Bitcoin’s Wild Ride: Surges Then Dumps After Supreme Court Strikes Down Trump Tariffs
In a shocking turn of events, Bitcoin experienced a quick spike and then a fast drop. The trigger? A major U.S. Supreme Court decision that ended President Trump’s big tariff plans. This news sent BTC price up 2% past $68,000 before it fell back below $67,000 in mere minutes. Why did this happen, and what does it mean for crypto traders?
The Supreme Court Ruling That Shook Markets
On Friday, the U.S. Supreme Court made a 6-3 decision to strike down President Trump’s tariff regime. The court stated that these tariffs went too far, declaring:
“No President has invoked the statute to impose any tariffs, let alone tariffs of this magnitude and scope. That ‘lack of historical precedent,’ coupled with the ‘breadth of authority’ that the President now claims, suggests that the tariffs extend beyond the President’s ‘legitimate reach.’”
Tariffs are taxes on imports. Trump proposed them to protect U.S. jobs and fight against perceived unfair trade. However, the court ruled he did not have the authority to impose such extensive tariffs. This decision could ease trade tensions and lower costs for goods from China and other countries.

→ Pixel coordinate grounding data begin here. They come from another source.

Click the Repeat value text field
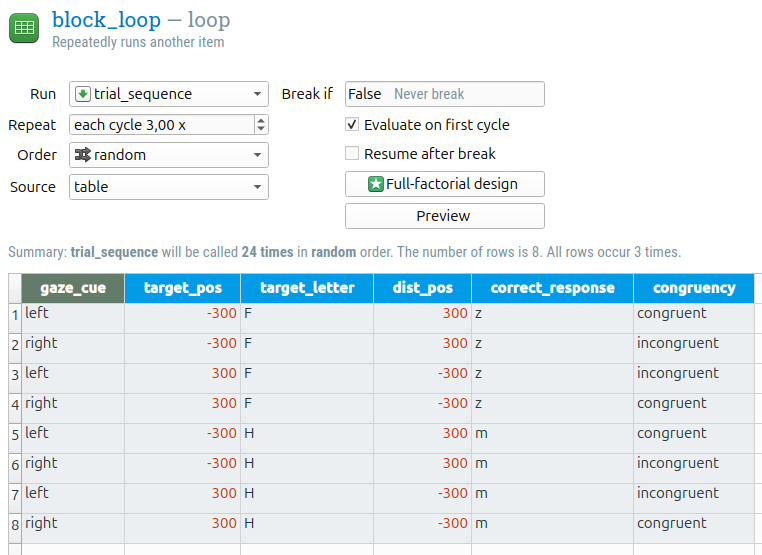Viewport: 762px width, 555px height. pos(160,125)
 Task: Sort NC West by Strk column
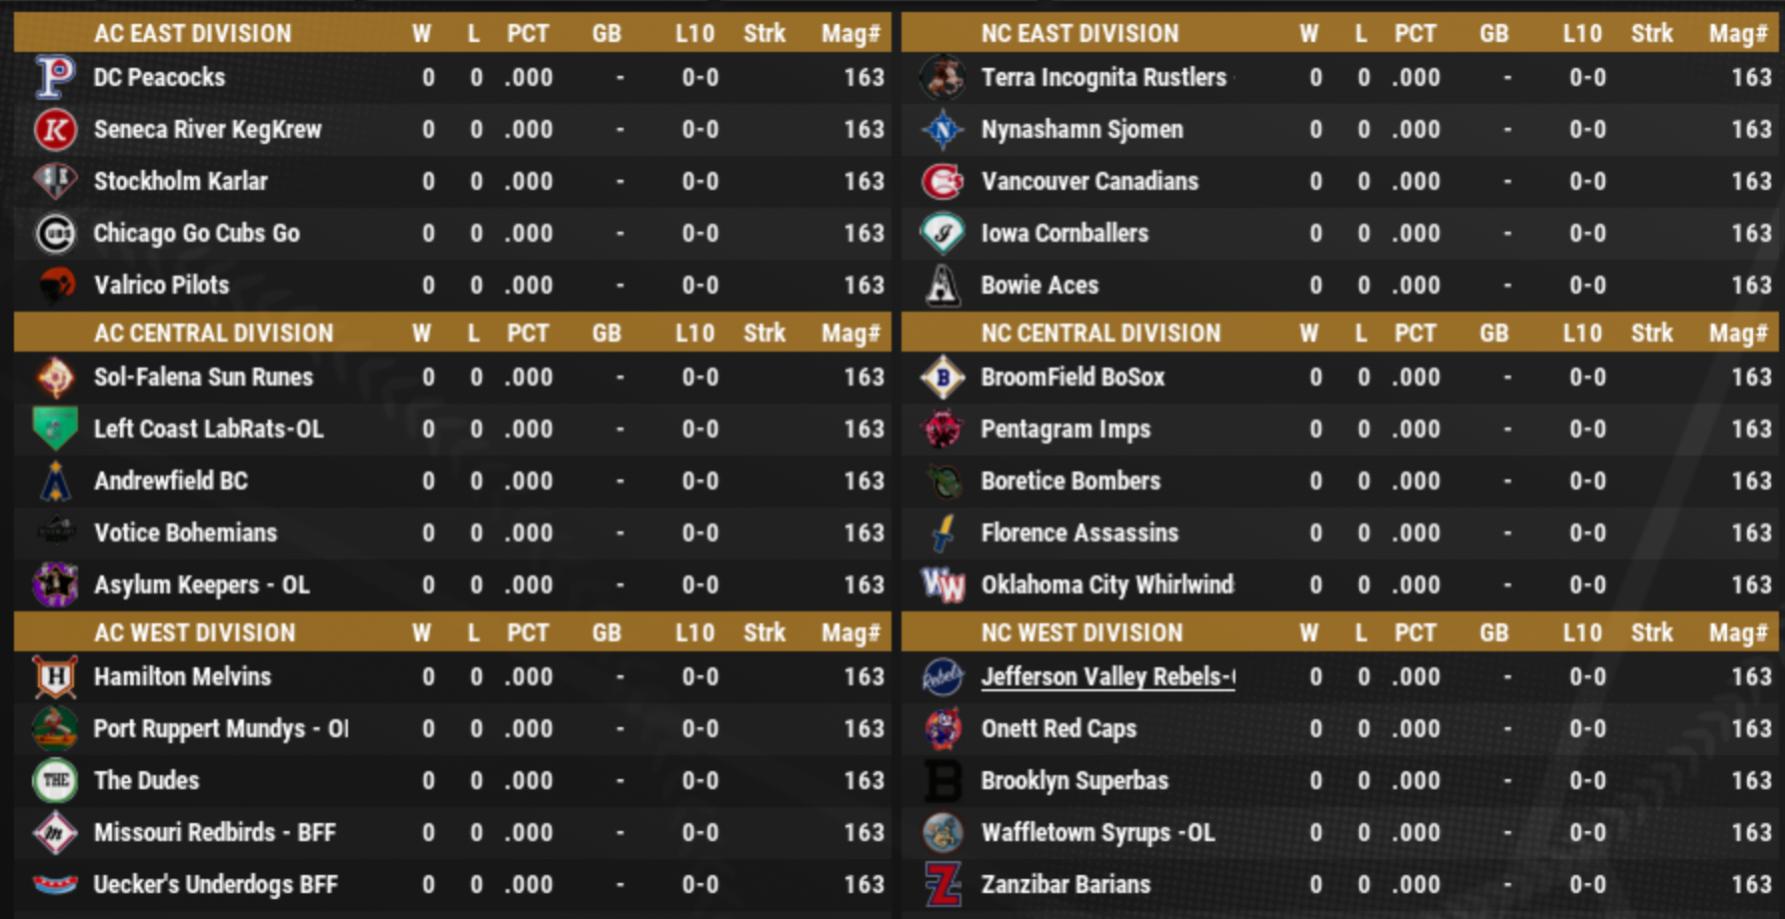[1651, 633]
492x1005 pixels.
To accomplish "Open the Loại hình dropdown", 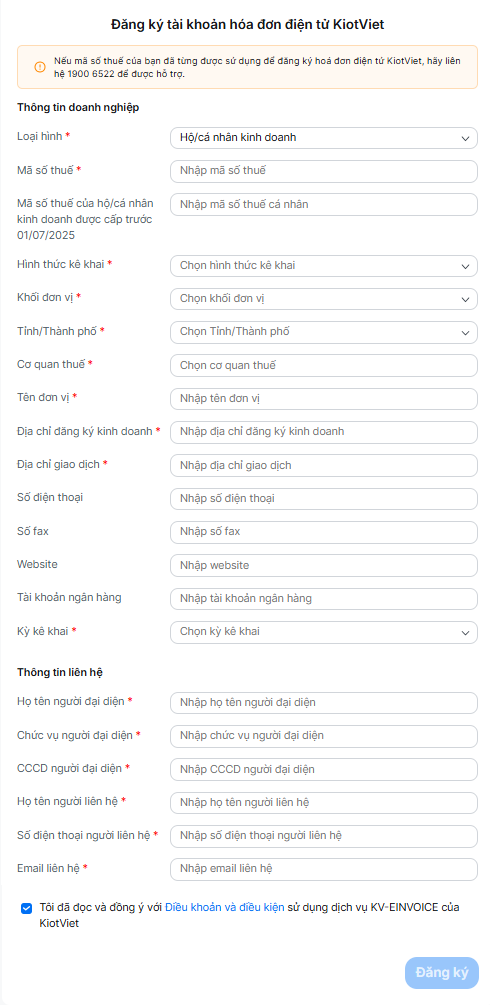I will click(324, 138).
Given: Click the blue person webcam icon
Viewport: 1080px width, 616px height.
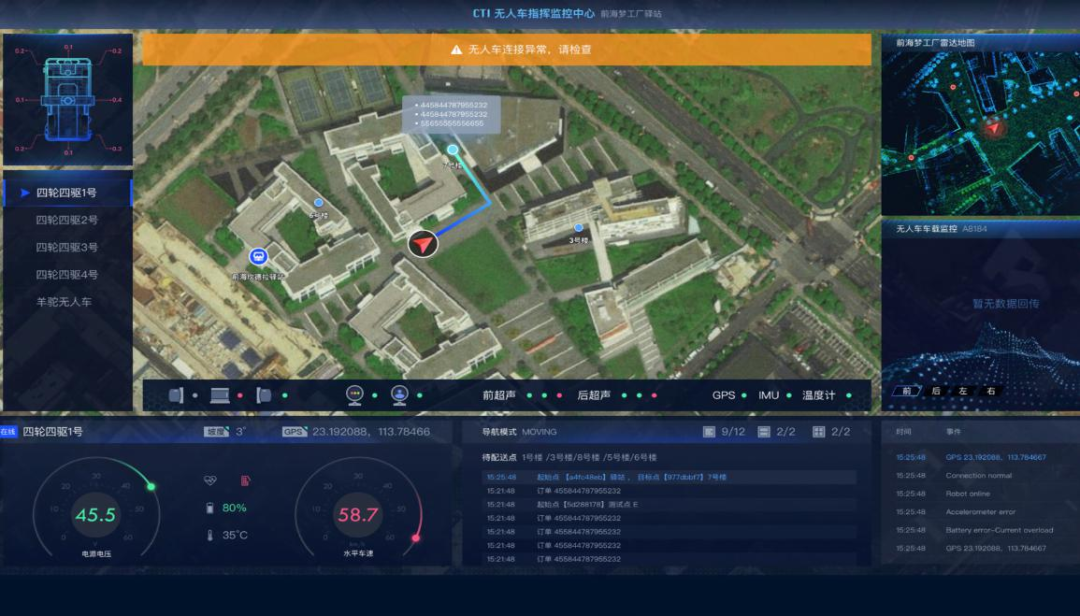Looking at the screenshot, I should 399,395.
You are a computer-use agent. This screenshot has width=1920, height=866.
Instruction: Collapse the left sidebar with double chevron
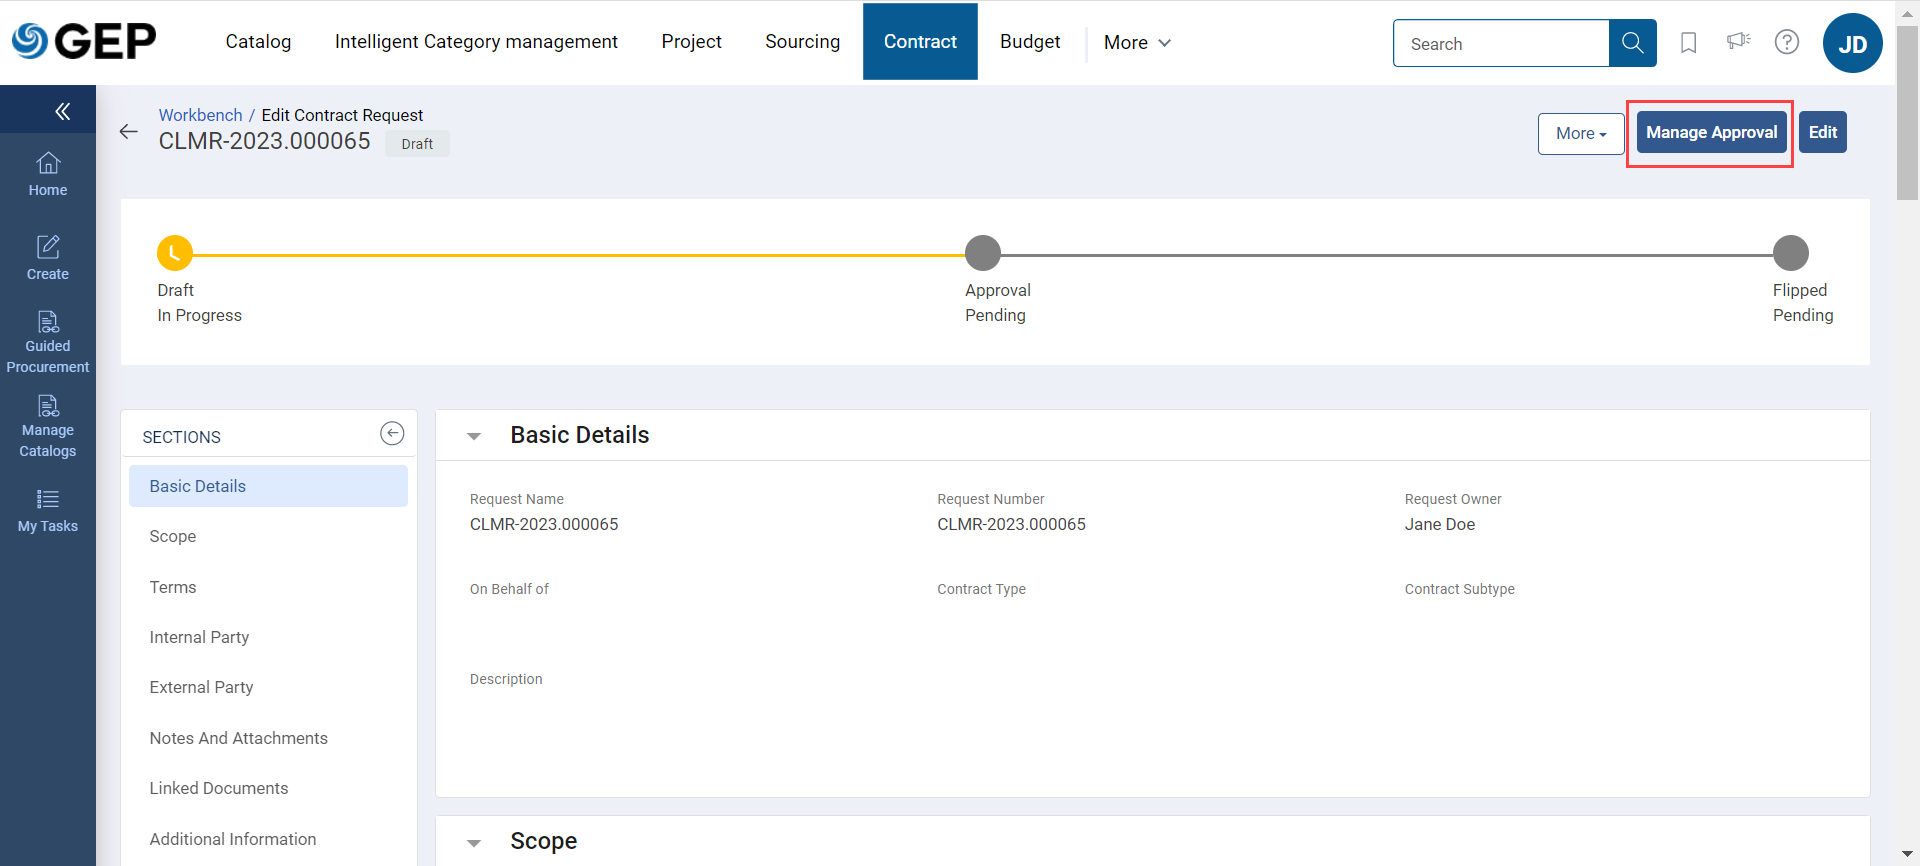(62, 111)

For crypto, a reduction in trade war fears translates to less uncertainty in risk assets like Bitcoin. Investors initially celebrated the news by quickly buying up BTC.
BTC Price Reaction: Why the Quick Reversal?
Bitcoin price jumped approximately 2% right after the ruling, breaking past the significant $68,000 level—a point keenly observed by traders. Yet, as we’ve seen in recent months, such gains were short-lived.
Within minutes, BTC retraced back to just under $67,000. This knee-jerk reaction epitomizes the volatility inherent in cryptocurrency markets. Traders often rush to act on headlines but may quickly reassess and sell their positions.
- Support levels: Watch $66,500 as the next line of defense if the price drops further.
- Resistance: $68,000 remains a crucial barrier for bullish traders.
- Volume: The low trading volume accompanying the spike indicates weak conviction among buyers.
Unlike equities, the crypto market is less supported by institutional investment, which can help maintain gains. Bitcoin’s rapid sell-off highlights its sensitivity to macroeconomic news.
Stagflation Signals from Fresh U.S. Economic Data
On the same day, U.S. economic reports presented a disconcerting view. The Commerce Department indicated that the economy grew just 1.4% in the last quarter of 2025—a notably slow pace.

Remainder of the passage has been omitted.